A single mother, Andal earns about Rs. 700 a day and is the only source of income for her family, comprising her aged parents and her teenaged daughter.

“Fuel prices increase every now and then. Of the Rs. 700 I earn each day, at least Rs. 200 is used for petrol expenses. Competition from call taxis and traffic problems have made our lives difficult. I renew my milk card only every alternate month because living expenses have shot up badly,” she said. 

Andal said the minimum fare should have been fixed at Rs. 30, at least. “For a distance of 10 km, I will end up getting just Rs. 120, much of which will be spent on fuel. If I do not get a return trip, there will be hardly anything to take home,” she said.

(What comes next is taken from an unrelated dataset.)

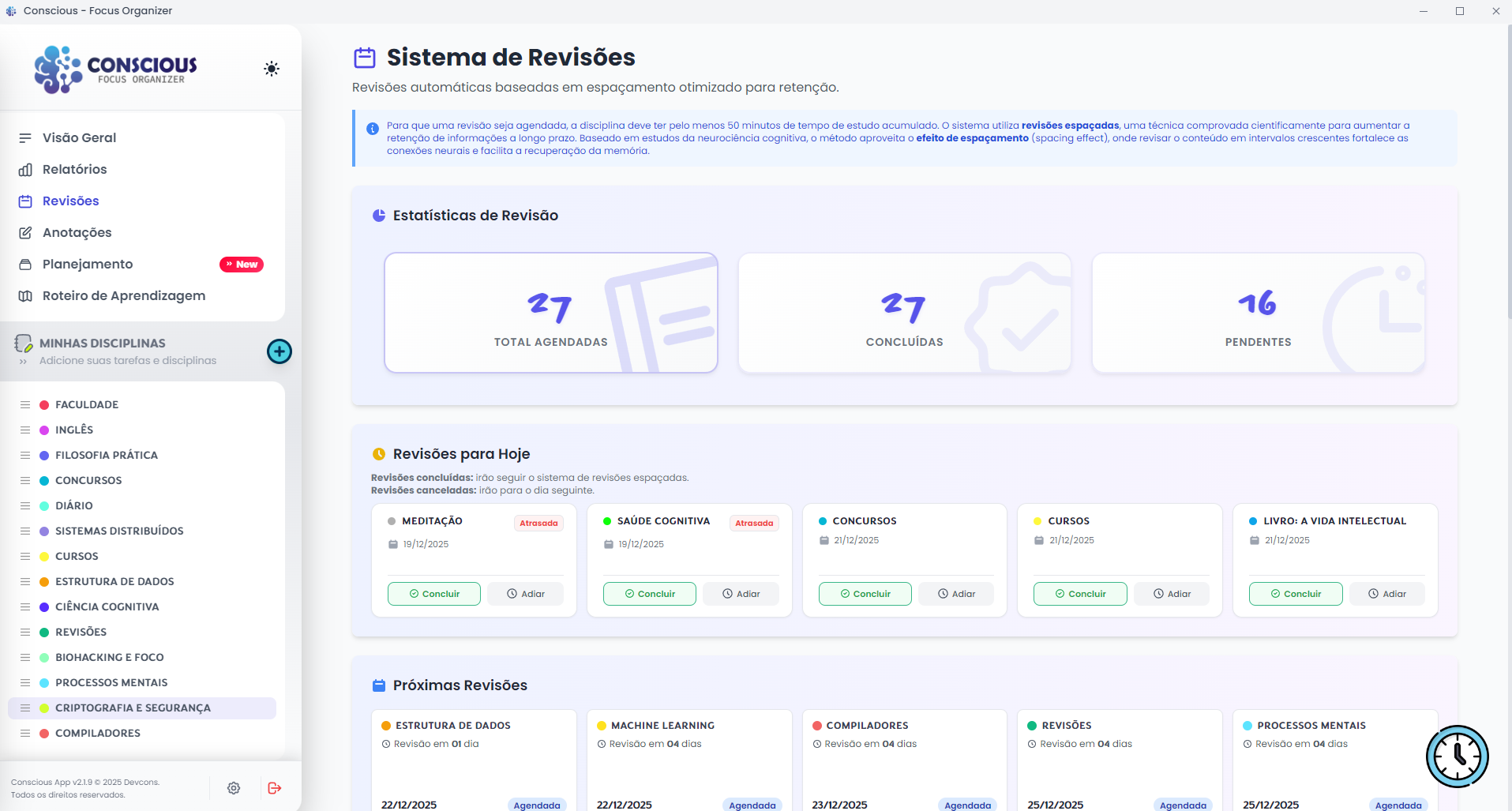
Task: Open the settings gear icon at bottom
Action: 234,787
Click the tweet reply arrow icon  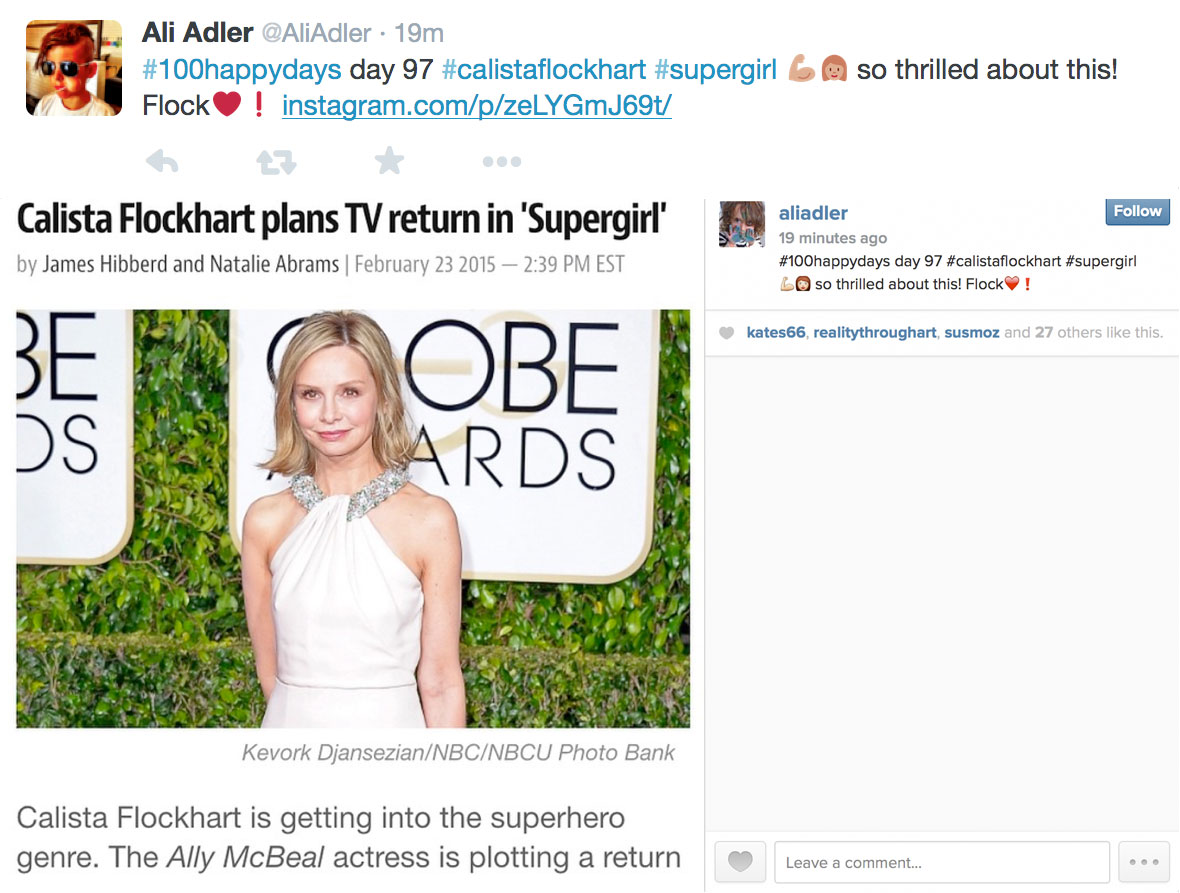point(162,161)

Andal, who lives in Kotturpuram, began working after she was abandoned by her alcoholic husband. “Earlier, I would wake up at 3 a.m. and clean vans till 10 a.m., earning just about Rs. 50 a day. After my husband died, I thought of starting something independently,” she said.  

With help from relatives, Andal bought an auto. Today, she has paid off her debts, but life has not been easy, she said.

“I am worried about my daughter’s future. She can go to college if some well-wishers come forward to support her. She studies well. I wanted to put her in a good school, but many institutions refused to admit her as they feared I wouldn’t be able to pay the fees on time. I can’t really blame them,” she said.

Andal does not drive around after 7 p.m. as she finds it unsafe. This too, affected her daily income, she said.

Andal wonders if something good will come out of the new tariff norms. “Fixed fares, even if they are low, may translate into more movement and more customers. People might be willing to trust us. I may not have to drive past bus stops hoping one of the waiting commuters will opt for an auto instead of a bus,” she said.

On Tuesday, Andal was part of an awareness sessions conducted by the traffic police. The drivers were also given lessons in etiquette. “It is not surprising that commuters think of us as rude people. Everybody thinks we are a nuisance, and that we have built palaces from overcharging them,” she said.